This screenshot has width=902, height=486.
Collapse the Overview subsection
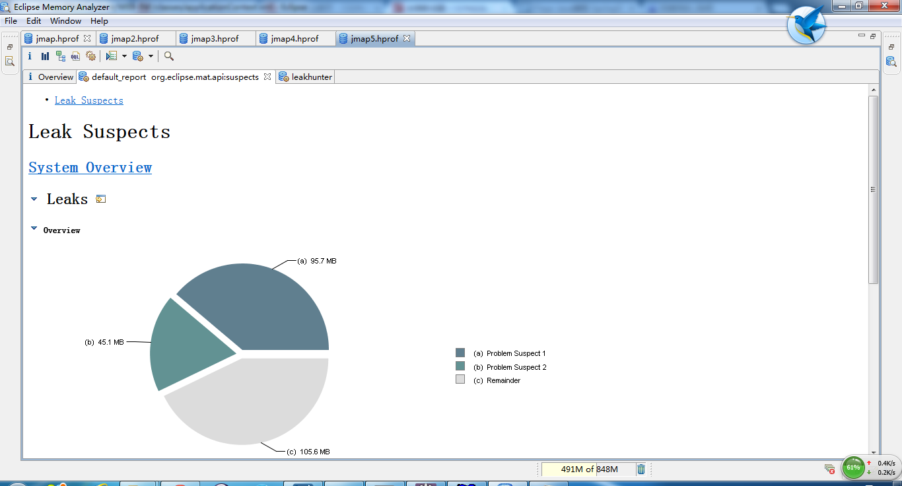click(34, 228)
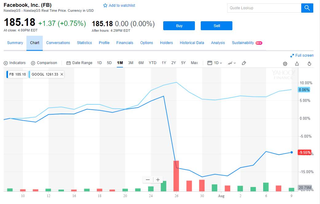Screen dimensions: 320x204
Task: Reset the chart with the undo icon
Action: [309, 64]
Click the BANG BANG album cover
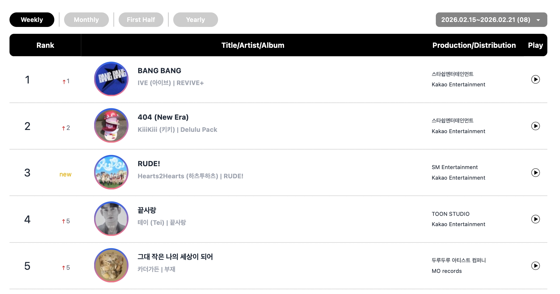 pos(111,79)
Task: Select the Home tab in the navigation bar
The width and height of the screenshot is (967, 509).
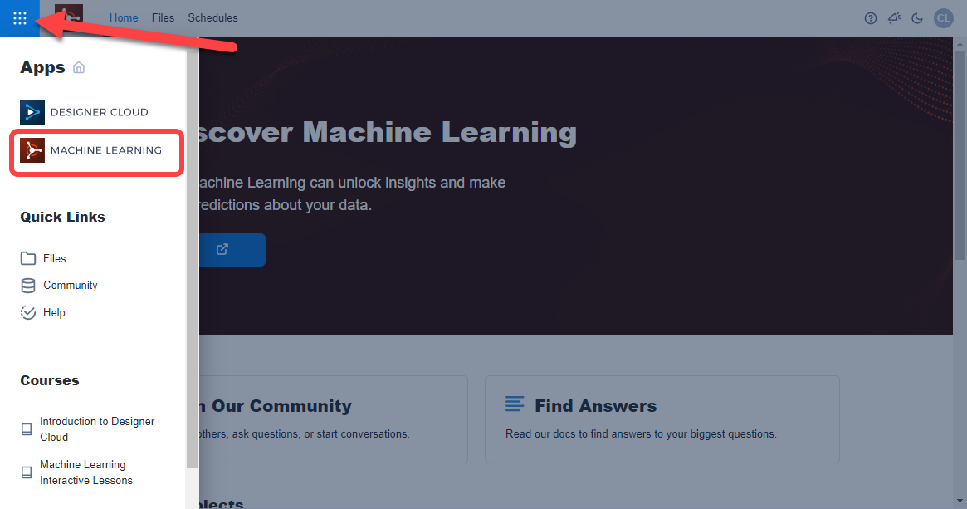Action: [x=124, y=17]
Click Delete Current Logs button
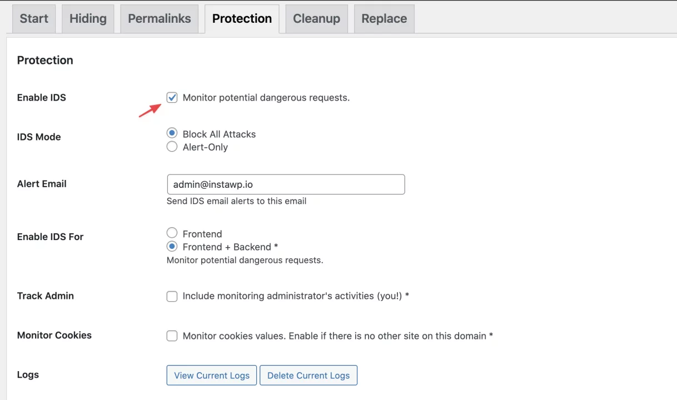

What you should do →
Write out only the lines from the one that contains "Collapse the Overview subsection" through the last line of the records above, both included, word for word and without the pictures.

Task answer →
Collapse the Overview subsection
click(34, 228)
Screen dimensions: 320x204
Task: Reset the chart with the undo icon
Action: [309, 64]
Click the BANG BANG album cover
 pos(111,79)
Task: Select the Home tab in the navigation bar
The width and height of the screenshot is (967, 509).
Action: [x=124, y=17]
Click Delete Current Logs button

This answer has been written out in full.